─── Documento de origem ───
A situação, de relativa acalmia, facilitava a apresentação de nativos e as visitas a familiares, o que permitia conhecer as movimentações do PAIGC. A Companhia não desperdiçou a oportunidade e desenvolveu contactos que lhe permitiam captar informações militares ao longo de toda a fronteira, desde Boké a Kandiafara, (4) na República da Guiné.

Ainda a vista do interior do do Aquartelamento, agora do lado contrário. Vê- se a Arrecadação, o Depósito de Víveres, a Casa do Gerador, a Capela e, por entre viaturas, debaixo das árvores, a Messe de Sargentos e Secretaria. Quase imperceptível, ao fundo, o rio.


A Actividade Militar ao longo da Fronteira apenas registava pequenos incidentes sem grande significado, com excepção a Norte, no setor de Guiledje e a Sul, no sector de Cacine (Cameconde) no Quitafine. Duas situações me ocorrem que merecem registo: - No Setor de Gadamael, no dia 15 de Ago/66, quando um Grupo de Combate patrulhava a estrada que ligava a tabanca de Bricama à fronteira, o soldado Moisés acionou, na tabanca de Caur, uma mina anti-pessoal; No Setor de Sangonhá um pequeno grupo de guerrilheiros, que procurava montar uma “enfermaria”, junto à fronteira, sofreu um Golpe de Mão da Companhia que capturou material e fez prisioneiros.
───
Exercício proposto 1:
Transcreva do documento de origem o trecho que abre com as palavras contendo "A Actividade Militar" e fecha com "e fez prisioneiros.".
Exercício proposto 2:
Segundo o documento de origem, em que dia o soldado Moisés acionou uma mina anti-pessoal na tabanca de Caur?
─── Material fornecido ───
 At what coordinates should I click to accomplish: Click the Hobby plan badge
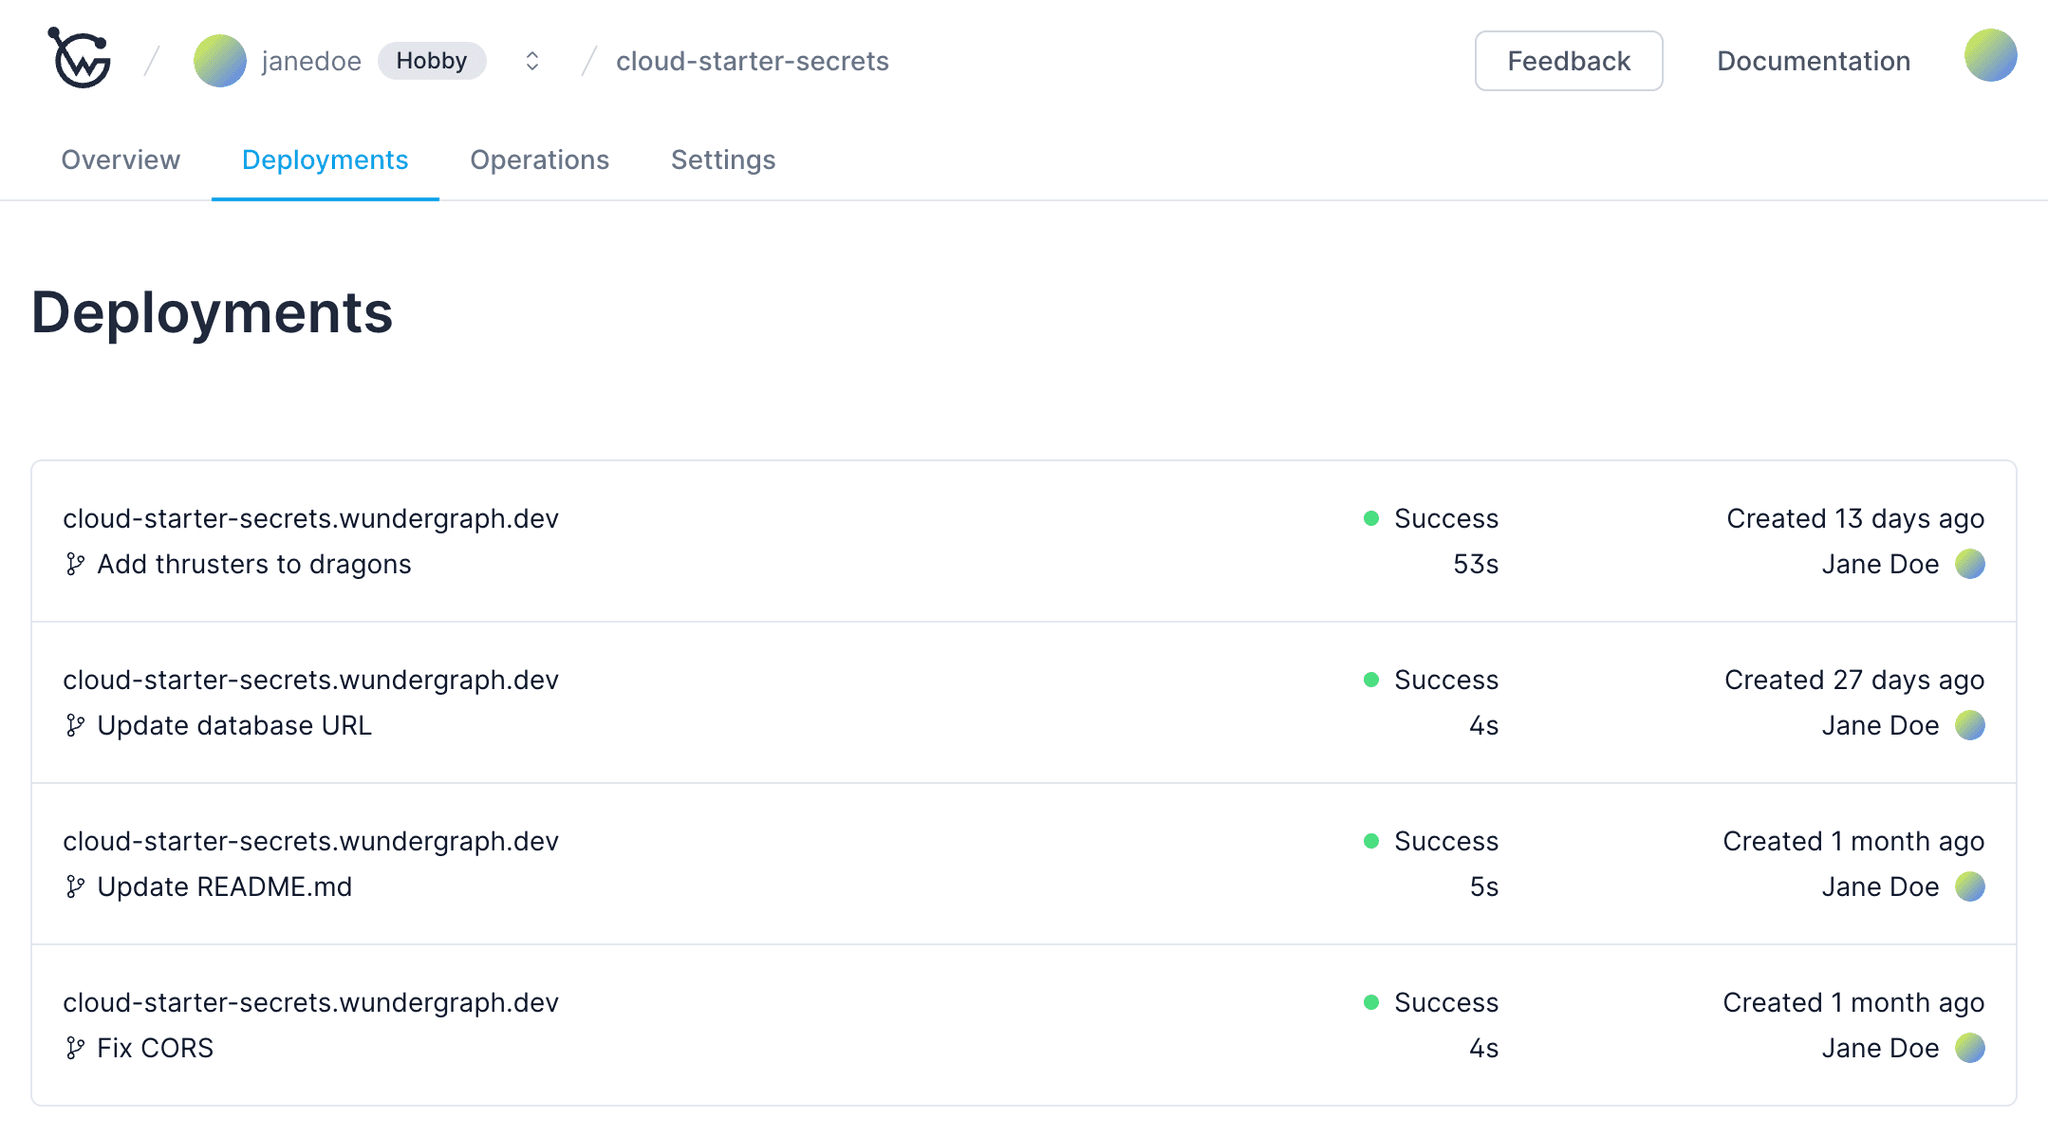(432, 60)
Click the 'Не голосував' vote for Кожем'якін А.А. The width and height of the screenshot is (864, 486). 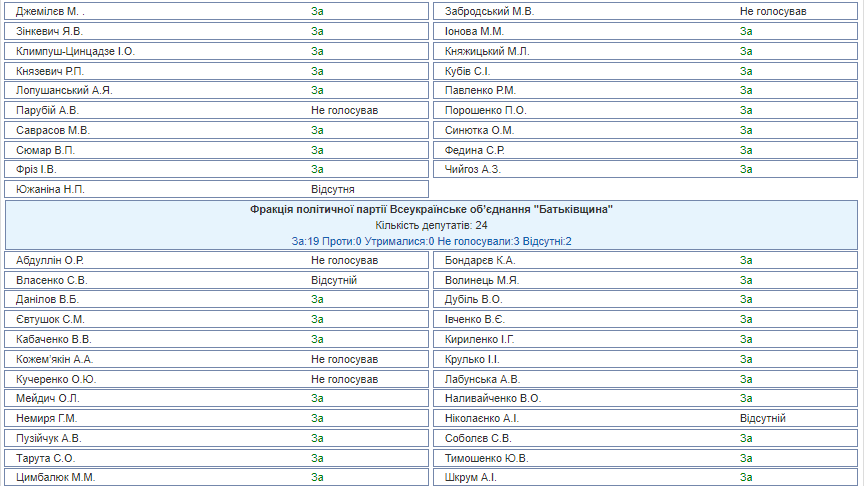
───
Resolução 1:
A Actividade Militar ao longo da Fronteira apenas registava pequenos incidentes sem grande significado, com excepção a Norte, no setor de Guiledje e a Sul, no sector de Cacine (Cameconde) no Quitafine. Duas situações me ocorrem que merecem registo: - No Setor de Gadamael, no dia 15 de Ago/66, quando um Grupo de Combate patrulhava a estrada que ligava a tabanca de Bricama à fronteira, o soldado Moisés acionou, na tabanca de Caur, uma mina anti-pessoal; No Setor de Sangonhá um pequeno grupo de guerrilheiros, que procurava montar uma “enfermaria”, junto à fronteira, sofreu um Golpe de Mão da Companhia que capturou material e fez prisioneiros.

Resolução 2:
No dia 15 de Ago/66.